Kendi yarattıkları ve dilediklerinde basıp dilediklerinde kıstıkları “kaydi” parayı kullanarak ele geçirdikleri ve kartelleştirdikleri küresel petrol, silah, ilaç, kimya ve gıda sektörlerinin her birinin hikayesi ibretle öğrenilesi gerçekler.
“Şer Cemaati”nin en önemli silahları olan teknoloji ve medya kartellerinin her yerde pompaladığı güya “bilimsel” bilgilere, güya “gerçek” hikayelere inananlar için, salgınlardan savaşlara dünyada yaşanan felaketlerin ardındaki çıkar hesaplarını ve ulaşmak istedikleri “insanlığın mutlak kontrolü” hedeflerini anlamak mümkün değil.
§§§
Parayı İzle…
Çünkü insanlık tarihinde, icat edildiği günden beri, para sahibine güç veriyor. Ve insanlar arasındaki büyük-küçük neredeyse tüm mücadelelerin arkasında gurur değilse para var.

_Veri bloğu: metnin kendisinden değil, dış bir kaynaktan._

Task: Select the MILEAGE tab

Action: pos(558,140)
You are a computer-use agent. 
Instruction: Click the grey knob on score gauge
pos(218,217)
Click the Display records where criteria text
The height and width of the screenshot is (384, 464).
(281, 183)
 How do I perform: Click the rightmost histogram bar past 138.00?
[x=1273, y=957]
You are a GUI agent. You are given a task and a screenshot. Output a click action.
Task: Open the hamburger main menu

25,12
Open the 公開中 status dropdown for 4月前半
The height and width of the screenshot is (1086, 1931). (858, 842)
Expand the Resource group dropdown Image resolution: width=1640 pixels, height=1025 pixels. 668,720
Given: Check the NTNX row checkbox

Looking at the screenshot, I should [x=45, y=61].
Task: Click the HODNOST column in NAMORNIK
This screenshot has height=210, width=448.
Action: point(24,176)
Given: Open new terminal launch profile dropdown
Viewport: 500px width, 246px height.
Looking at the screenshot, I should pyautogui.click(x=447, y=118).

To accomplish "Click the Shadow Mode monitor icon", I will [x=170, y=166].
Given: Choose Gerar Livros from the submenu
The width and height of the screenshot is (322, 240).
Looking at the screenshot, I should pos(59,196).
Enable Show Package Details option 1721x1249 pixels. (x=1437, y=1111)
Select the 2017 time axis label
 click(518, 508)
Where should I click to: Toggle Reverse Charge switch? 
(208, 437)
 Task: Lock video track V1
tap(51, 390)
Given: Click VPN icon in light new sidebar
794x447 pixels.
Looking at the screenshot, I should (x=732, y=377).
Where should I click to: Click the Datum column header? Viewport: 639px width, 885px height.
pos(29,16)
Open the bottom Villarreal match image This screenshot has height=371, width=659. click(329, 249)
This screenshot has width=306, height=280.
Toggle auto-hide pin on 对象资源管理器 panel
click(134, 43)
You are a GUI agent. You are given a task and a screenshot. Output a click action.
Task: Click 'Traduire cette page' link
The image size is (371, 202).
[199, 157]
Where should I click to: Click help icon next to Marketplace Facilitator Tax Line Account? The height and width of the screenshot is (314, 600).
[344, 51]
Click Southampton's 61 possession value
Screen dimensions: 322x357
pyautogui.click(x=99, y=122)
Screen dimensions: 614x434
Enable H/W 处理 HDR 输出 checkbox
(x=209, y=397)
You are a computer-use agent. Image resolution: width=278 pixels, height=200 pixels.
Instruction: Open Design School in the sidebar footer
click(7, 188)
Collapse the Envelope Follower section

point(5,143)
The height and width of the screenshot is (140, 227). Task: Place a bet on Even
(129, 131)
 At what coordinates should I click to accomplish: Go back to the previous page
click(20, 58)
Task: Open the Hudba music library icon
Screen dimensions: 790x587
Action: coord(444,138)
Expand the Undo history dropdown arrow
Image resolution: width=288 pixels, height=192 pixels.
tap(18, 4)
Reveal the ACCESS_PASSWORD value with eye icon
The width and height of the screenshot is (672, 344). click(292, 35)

Mal takasının güçlüklerini aşmak için icat edilen paranın, tarihte kimlerin gücü ve hakimiyeti altında, neden ve nasıl form değişiklikleri yaşadığını, kaydi para ile gerçek para arasındaki ayırımı bilmeden, paranın belki de en büyük değişimi öncesi bugün yaşanmakta ve yaşanacak olanları anlamak mümkün değil.
Üstelik, mesele kendi başına parayı anlamakta değil. İnsanlığın başına gelmiş ve gelmekte olan hemen her türlü belanın, felaketin doğru anlaşılmasının da tek yolu, parayı izlemekten geçiyor.
Savaşların, ekolojik felaketlerin, insan sağlığındaki korkunç bozulmanın, kıtlıkların, yoklukların, salgınların, açlık ve sefaletin, göçlerin, eşitsizliklerin, baskı ve zulümlerin arkasındaki nedenleri doğru anlamak için paranın kimlerin hakimiyetinde ve nasıl kullanılmakta olduğunu anlamak gerekiyor.
Bu az sayıdaki egemenin ve besleyip semirttikleri, ortada boy gösteren kahyalarının kurguladığı ve oynadığı haksız oyundan kurtulmak da ancak, neredeyse tümüyle egemen güçlerin elindeki medya kanallarının sansür ve dezenformasyonlarıyla, komplo teorisi karalamalarıyla bulandırılmamış gerçeklerin, gelir piramidinin alt kesimlerindeki çoğunluklar tarafından öğrenilip anlaşılmasıyla mümkün olabilecek.
Ya da… bu becerilemezse… insanlık, çok da uzak olmayan bir tarihte, teknokrasiler aracılığıyla yeni ve bu defa mutlak bir kölelik düzenine doğru dönüşecek.